§ Exercise prompt
Every line holding the string "class" is to be copied from the entries below.

(Beginning of Record excerpts)

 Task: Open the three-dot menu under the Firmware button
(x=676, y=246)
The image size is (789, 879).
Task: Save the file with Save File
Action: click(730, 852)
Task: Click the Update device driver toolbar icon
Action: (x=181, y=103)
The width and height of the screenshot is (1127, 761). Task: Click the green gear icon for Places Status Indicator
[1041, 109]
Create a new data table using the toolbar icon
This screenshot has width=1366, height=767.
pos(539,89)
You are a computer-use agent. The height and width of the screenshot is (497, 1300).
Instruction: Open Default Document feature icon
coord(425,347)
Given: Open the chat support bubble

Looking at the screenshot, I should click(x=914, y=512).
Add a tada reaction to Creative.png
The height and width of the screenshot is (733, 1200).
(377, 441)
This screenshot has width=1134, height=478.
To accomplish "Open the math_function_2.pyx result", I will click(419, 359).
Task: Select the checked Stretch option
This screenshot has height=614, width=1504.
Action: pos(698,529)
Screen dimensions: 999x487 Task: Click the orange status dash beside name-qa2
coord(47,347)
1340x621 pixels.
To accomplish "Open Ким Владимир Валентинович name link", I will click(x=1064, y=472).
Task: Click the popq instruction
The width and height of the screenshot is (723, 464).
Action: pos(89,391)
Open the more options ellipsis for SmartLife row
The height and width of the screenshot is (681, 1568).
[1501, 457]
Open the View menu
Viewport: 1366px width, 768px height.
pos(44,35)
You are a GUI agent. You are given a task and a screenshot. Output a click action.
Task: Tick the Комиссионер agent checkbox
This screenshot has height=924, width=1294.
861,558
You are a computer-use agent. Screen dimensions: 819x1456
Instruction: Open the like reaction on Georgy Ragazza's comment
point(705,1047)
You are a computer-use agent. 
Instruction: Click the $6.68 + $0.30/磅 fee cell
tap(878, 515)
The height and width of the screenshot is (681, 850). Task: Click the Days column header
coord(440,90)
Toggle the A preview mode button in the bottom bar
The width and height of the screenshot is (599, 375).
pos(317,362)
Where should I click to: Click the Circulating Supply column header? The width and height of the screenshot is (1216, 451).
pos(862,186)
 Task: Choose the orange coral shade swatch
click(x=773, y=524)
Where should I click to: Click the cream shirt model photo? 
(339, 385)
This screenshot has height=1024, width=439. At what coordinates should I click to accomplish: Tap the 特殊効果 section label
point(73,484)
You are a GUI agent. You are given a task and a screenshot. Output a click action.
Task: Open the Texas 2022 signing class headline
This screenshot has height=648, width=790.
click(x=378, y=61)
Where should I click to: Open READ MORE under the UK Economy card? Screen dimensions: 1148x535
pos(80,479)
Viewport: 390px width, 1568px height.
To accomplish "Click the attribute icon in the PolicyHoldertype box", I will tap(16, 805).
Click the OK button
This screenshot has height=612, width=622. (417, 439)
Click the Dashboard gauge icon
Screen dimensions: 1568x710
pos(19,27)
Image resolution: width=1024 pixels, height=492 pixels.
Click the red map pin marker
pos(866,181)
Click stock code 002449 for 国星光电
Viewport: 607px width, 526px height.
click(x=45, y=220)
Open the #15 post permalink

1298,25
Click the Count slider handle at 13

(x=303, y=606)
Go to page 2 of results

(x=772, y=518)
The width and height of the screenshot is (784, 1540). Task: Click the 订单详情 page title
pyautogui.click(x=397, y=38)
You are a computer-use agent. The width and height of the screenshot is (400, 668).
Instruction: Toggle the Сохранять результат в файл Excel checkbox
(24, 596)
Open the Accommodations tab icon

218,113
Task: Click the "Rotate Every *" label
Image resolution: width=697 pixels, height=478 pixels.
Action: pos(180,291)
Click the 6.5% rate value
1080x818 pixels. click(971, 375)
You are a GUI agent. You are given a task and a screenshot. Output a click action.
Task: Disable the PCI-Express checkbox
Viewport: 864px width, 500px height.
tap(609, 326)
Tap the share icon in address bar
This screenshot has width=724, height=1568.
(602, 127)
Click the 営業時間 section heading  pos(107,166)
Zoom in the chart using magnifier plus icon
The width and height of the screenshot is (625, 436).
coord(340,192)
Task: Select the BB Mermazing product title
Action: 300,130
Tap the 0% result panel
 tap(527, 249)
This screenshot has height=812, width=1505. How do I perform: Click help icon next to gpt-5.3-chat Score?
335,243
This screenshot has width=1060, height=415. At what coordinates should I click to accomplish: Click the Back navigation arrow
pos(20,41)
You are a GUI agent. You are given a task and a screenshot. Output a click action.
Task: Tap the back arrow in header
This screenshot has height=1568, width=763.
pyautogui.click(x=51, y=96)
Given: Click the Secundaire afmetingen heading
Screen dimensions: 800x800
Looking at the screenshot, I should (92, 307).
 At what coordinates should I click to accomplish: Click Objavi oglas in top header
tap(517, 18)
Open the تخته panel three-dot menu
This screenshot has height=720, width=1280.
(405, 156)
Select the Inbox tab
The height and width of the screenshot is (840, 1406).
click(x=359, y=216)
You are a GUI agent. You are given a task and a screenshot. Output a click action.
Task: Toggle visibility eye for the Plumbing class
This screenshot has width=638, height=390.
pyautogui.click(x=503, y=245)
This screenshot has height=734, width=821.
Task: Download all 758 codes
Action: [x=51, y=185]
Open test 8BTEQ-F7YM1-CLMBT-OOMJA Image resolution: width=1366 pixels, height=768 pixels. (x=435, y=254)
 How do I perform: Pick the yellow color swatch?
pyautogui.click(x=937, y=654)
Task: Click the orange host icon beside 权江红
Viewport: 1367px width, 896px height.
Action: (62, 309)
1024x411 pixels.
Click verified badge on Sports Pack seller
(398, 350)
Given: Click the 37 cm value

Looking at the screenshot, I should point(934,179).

(End of Record excerpts)

§ Solution for this exercise
Task: Open the Texas 2022 signing class headline
Task: Toggle visibility eye for the Plumbing class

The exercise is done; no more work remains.